- Your assignment -
A bare number is the expected answer: the count of lines in the records that contain the word "scrollbar".

- Collected data entries -
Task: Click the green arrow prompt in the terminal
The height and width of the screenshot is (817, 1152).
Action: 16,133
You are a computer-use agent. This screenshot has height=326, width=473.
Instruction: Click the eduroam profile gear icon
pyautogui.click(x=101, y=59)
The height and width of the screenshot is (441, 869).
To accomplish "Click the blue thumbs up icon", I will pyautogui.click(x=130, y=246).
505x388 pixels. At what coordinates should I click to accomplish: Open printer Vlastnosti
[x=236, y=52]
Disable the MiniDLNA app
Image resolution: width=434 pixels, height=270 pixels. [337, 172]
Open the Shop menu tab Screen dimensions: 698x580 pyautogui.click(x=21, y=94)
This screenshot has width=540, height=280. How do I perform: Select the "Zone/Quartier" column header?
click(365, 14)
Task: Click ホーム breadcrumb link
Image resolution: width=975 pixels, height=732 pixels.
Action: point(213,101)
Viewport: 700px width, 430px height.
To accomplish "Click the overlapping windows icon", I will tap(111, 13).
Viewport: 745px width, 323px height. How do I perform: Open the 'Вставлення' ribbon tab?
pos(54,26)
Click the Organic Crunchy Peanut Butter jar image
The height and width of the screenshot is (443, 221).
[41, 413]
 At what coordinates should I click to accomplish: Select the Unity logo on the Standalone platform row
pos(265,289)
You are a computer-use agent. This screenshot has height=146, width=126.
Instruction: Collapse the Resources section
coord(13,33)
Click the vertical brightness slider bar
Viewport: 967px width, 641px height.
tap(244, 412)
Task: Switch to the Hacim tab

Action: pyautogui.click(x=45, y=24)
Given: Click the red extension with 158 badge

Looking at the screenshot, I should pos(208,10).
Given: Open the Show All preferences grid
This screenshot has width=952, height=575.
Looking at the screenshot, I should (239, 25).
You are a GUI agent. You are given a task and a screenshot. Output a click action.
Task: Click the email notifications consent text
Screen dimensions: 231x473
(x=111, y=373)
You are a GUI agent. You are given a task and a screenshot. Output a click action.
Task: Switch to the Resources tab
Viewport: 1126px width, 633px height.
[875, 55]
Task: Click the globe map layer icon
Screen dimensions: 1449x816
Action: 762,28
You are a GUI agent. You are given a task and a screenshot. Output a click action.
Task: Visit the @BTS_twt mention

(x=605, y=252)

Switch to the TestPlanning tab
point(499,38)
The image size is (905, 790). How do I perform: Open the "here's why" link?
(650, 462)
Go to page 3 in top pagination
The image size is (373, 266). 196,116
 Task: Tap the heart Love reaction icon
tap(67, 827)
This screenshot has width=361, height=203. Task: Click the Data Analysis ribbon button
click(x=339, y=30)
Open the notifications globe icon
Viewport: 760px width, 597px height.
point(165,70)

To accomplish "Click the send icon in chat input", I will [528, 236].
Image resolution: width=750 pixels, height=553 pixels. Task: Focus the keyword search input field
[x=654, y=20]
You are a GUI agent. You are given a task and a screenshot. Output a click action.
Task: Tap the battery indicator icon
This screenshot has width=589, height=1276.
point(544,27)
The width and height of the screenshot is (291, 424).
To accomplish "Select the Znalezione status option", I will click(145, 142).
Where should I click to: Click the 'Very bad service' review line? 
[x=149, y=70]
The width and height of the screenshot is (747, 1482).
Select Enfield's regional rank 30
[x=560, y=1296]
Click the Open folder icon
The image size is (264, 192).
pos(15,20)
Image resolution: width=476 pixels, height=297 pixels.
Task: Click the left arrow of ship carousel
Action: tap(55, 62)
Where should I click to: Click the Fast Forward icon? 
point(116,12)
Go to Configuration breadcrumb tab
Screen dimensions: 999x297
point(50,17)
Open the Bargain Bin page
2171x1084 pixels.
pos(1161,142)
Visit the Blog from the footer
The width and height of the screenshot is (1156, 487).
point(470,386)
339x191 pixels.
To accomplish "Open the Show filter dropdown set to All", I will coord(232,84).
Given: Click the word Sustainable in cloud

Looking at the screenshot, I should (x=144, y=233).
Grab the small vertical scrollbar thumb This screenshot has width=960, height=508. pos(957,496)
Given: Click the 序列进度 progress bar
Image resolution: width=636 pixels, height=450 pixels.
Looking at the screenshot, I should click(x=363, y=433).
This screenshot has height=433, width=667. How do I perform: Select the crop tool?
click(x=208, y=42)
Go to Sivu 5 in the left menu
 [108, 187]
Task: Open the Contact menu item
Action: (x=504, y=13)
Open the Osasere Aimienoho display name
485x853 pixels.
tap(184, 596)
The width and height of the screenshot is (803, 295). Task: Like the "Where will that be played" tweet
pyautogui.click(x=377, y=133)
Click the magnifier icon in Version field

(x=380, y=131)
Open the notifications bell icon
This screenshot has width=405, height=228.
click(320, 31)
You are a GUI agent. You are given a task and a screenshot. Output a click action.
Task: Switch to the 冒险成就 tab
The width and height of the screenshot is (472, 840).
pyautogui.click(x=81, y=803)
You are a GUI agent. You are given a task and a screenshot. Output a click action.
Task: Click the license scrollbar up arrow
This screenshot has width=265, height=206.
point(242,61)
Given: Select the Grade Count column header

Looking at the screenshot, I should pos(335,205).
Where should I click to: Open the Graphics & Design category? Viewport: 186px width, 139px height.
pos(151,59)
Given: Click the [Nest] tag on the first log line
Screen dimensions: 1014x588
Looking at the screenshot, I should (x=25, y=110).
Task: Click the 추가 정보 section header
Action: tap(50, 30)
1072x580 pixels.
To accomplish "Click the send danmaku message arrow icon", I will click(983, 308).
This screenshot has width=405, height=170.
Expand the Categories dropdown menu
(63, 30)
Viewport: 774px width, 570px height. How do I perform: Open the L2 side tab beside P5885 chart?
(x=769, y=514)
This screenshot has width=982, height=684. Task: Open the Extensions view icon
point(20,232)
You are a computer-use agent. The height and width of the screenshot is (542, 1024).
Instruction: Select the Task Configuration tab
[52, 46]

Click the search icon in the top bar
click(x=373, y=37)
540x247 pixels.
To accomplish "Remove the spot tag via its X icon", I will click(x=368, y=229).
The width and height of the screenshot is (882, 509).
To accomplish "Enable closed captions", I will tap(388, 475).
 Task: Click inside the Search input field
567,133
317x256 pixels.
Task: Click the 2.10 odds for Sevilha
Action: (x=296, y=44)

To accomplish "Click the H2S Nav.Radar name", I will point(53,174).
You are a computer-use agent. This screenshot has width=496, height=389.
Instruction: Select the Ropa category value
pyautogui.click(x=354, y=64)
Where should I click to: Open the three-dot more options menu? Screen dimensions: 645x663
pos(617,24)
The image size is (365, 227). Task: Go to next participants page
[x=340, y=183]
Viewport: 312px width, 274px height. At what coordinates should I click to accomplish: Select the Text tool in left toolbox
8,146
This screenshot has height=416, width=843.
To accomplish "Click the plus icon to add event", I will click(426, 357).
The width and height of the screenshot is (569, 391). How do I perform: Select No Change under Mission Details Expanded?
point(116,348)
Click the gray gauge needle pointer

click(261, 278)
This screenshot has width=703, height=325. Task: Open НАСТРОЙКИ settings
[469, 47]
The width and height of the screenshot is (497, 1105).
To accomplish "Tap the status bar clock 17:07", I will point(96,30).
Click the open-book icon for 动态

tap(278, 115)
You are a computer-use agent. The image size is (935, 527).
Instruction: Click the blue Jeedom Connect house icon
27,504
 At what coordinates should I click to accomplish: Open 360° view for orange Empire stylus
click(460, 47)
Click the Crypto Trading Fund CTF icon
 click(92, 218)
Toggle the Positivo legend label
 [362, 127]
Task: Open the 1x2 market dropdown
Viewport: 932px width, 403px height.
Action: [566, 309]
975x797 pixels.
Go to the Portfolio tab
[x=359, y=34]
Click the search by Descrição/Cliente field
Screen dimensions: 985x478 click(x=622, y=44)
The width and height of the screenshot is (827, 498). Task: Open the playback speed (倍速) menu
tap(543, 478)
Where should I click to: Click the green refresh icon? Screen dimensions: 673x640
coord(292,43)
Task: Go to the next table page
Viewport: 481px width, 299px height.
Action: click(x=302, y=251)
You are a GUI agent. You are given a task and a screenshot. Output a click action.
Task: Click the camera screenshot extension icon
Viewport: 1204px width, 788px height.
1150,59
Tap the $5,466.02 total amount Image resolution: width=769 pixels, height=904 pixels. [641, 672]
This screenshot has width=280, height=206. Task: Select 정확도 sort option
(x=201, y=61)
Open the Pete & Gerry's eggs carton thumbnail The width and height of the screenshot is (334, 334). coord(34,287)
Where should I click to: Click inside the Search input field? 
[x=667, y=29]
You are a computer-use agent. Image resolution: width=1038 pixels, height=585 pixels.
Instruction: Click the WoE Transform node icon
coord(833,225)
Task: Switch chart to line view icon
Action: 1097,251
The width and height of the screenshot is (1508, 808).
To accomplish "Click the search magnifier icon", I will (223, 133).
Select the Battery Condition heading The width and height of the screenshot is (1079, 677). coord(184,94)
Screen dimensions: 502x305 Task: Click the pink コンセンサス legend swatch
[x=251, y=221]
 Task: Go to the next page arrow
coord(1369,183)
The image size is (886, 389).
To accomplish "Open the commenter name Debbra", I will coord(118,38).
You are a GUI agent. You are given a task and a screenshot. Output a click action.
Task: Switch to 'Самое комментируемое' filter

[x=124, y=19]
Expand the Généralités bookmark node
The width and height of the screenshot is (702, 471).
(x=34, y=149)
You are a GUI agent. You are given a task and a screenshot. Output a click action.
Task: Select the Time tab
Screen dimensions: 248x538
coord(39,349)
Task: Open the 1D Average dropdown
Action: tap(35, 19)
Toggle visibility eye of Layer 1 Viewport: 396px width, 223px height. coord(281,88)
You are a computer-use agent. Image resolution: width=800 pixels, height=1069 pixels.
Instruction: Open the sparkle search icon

- Task solution -
2